Copy the data below line for line, without altering any character.
★ ★ ★ ★ ★
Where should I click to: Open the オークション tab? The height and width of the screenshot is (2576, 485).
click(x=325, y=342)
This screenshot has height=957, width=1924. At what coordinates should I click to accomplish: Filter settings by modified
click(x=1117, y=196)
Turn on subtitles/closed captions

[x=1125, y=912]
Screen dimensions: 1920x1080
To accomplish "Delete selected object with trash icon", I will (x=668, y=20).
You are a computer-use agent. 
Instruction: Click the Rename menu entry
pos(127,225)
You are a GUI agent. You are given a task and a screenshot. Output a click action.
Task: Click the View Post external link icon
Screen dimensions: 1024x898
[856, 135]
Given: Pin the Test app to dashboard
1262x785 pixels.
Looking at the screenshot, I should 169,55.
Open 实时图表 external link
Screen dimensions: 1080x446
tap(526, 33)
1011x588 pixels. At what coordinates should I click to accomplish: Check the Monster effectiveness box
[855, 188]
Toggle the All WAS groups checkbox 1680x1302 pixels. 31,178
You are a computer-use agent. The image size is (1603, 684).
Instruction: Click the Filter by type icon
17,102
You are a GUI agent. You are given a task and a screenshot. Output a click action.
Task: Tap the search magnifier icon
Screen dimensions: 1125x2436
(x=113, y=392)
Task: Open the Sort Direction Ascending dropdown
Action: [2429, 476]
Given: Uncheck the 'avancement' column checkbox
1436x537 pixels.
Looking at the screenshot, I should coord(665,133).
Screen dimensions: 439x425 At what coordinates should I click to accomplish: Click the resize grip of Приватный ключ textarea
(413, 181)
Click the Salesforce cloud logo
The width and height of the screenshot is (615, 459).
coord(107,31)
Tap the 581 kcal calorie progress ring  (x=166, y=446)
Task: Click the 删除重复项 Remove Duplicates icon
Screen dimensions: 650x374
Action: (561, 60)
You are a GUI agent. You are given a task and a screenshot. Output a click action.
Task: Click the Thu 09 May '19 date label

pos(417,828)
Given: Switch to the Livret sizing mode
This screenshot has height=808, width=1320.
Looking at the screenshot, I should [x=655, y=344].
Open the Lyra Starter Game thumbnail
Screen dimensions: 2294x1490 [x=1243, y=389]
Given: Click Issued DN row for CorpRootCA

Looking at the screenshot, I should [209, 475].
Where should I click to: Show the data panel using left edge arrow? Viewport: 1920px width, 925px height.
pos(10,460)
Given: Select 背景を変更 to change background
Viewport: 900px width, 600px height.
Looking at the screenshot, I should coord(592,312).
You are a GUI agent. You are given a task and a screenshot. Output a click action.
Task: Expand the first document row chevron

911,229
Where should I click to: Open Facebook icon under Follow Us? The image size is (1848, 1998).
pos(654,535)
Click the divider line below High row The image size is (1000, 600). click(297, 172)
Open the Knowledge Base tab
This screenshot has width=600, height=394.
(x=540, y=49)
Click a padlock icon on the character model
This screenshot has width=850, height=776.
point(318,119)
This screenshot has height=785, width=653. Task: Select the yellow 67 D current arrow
★ ★ ★ ★ ★
_RESULT_
Where should I click to: Open the オークション tab? The height and width of the screenshot is (2576, 485).
click(x=325, y=342)
This screenshot has height=957, width=1924. At what coordinates should I click to accomplish: Filter settings by modified
click(x=1117, y=196)
Turn on subtitles/closed captions

[x=1125, y=912]
Screen dimensions: 1920x1080
To accomplish "Delete selected object with trash icon", I will (x=668, y=20).
You are a computer-use agent. 
Instruction: Click the Rename menu entry
pos(127,225)
You are a GUI agent. You are given a task and a screenshot. Output a click action.
Task: Click the View Post external link icon
Screen dimensions: 1024x898
[856, 135]
Given: Pin the Test app to dashboard
1262x785 pixels.
Looking at the screenshot, I should 169,55.
Open 实时图表 external link
Screen dimensions: 1080x446
tap(526, 33)
1011x588 pixels. At what coordinates should I click to accomplish: Check the Monster effectiveness box
[855, 188]
Toggle the All WAS groups checkbox 1680x1302 pixels. 31,178
You are a computer-use agent. The image size is (1603, 684).
Instruction: Click the Filter by type icon
17,102
You are a GUI agent. You are given a task and a screenshot. Output a click action.
Task: Tap the search magnifier icon
Screen dimensions: 1125x2436
(x=113, y=392)
Task: Open the Sort Direction Ascending dropdown
Action: [2429, 476]
Given: Uncheck the 'avancement' column checkbox
1436x537 pixels.
Looking at the screenshot, I should coord(665,133).
Screen dimensions: 439x425 At what coordinates should I click to accomplish: Click the resize grip of Приватный ключ textarea
(413, 181)
Click the Salesforce cloud logo
The width and height of the screenshot is (615, 459).
coord(107,31)
Tap the 581 kcal calorie progress ring  (x=166, y=446)
Task: Click the 删除重复项 Remove Duplicates icon
Screen dimensions: 650x374
Action: (561, 60)
You are a GUI agent. You are given a task and a screenshot. Output a click action.
Task: Click the Thu 09 May '19 date label

pos(417,828)
Given: Switch to the Livret sizing mode
This screenshot has height=808, width=1320.
Looking at the screenshot, I should [x=655, y=344].
Open the Lyra Starter Game thumbnail
Screen dimensions: 2294x1490 [x=1243, y=389]
Given: Click Issued DN row for CorpRootCA

Looking at the screenshot, I should [209, 475].
Where should I click to: Show the data panel using left edge arrow? Viewport: 1920px width, 925px height.
pos(10,460)
Given: Select 背景を変更 to change background
Viewport: 900px width, 600px height.
Looking at the screenshot, I should coord(592,312).
You are a GUI agent. You are given a task and a screenshot. Output a click action.
Task: Expand the first document row chevron

911,229
Where should I click to: Open Facebook icon under Follow Us? The image size is (1848, 1998).
pos(654,535)
Click the divider line below High row The image size is (1000, 600). click(297, 172)
Open the Knowledge Base tab
This screenshot has width=600, height=394.
(x=540, y=49)
Click a padlock icon on the character model
This screenshot has width=850, height=776.
point(318,119)
This screenshot has height=785, width=653. Task: Select the yellow 67 D current arrow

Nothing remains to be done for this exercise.